• _Task objective_
Reproduce exactly the lines below, starting with the line that contains "for files deleted" and ending with the last line of the records, both included, and nothing else.

• _Data records_
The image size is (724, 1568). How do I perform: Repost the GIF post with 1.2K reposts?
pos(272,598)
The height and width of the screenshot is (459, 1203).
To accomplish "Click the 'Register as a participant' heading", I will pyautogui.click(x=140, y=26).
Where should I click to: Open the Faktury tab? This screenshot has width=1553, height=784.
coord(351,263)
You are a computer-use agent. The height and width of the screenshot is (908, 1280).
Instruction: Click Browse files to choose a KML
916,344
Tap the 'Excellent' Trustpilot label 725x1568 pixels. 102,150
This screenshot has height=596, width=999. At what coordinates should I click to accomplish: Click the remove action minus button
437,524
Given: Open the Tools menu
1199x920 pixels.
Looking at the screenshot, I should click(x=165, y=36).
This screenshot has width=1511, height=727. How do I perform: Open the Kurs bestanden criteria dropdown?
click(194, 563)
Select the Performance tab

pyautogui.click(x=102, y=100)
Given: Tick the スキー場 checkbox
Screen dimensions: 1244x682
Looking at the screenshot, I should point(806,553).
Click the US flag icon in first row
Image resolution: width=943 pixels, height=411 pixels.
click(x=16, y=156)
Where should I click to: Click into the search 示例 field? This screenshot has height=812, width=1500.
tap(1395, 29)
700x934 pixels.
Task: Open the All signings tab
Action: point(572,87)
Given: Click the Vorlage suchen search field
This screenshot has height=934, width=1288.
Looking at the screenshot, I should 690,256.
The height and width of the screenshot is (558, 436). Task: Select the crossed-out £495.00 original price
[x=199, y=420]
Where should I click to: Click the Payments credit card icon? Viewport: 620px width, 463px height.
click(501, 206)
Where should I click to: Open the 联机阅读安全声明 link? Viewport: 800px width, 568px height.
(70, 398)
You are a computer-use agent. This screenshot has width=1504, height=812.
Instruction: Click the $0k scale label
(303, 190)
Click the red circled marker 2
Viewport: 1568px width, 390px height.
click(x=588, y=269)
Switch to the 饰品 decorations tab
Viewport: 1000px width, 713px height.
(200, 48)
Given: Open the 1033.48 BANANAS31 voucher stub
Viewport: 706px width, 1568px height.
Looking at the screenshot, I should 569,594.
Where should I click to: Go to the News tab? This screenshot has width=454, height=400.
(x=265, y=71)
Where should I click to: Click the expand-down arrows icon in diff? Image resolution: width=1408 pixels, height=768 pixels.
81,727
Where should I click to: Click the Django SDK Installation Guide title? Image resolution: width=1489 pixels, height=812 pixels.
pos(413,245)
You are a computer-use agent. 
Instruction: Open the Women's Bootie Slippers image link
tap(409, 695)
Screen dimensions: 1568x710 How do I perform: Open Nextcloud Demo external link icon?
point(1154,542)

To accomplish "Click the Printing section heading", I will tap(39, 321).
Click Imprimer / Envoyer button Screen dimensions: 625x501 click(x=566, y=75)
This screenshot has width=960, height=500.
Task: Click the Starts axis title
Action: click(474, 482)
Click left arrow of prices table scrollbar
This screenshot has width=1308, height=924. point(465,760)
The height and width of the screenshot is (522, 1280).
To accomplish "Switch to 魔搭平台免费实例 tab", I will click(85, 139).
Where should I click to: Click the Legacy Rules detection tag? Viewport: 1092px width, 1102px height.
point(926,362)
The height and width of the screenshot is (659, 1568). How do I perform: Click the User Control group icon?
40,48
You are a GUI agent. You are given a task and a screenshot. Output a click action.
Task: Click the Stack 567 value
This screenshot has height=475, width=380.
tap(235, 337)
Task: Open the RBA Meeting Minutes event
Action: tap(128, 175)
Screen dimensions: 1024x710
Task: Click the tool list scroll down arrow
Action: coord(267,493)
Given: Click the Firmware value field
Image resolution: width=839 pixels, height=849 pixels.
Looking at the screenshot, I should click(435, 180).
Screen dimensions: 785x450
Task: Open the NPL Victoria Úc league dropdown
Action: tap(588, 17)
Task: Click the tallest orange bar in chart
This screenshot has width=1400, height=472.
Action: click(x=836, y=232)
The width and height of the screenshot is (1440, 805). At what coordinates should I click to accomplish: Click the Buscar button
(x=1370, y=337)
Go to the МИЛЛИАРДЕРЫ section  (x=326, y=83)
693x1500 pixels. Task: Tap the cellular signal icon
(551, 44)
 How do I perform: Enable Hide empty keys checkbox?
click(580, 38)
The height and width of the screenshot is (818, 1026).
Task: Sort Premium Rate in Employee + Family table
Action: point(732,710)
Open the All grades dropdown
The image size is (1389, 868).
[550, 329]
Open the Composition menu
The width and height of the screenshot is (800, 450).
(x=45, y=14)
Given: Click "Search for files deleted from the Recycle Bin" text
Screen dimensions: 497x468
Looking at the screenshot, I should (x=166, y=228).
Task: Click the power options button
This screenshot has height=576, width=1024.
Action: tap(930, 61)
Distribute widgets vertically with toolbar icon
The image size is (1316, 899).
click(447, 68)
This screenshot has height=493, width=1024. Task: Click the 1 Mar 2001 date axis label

• _Solved exercise_
Given: Click "Search for files deleted from the Recycle Bin" text
Screen dimensions: 497x468
Looking at the screenshot, I should (x=166, y=228).
Task: Click the power options button
This screenshot has height=576, width=1024.
Action: tap(930, 61)
Distribute widgets vertically with toolbar icon
The image size is (1316, 899).
click(447, 68)
This screenshot has height=493, width=1024. Task: Click the 1 Mar 2001 date axis label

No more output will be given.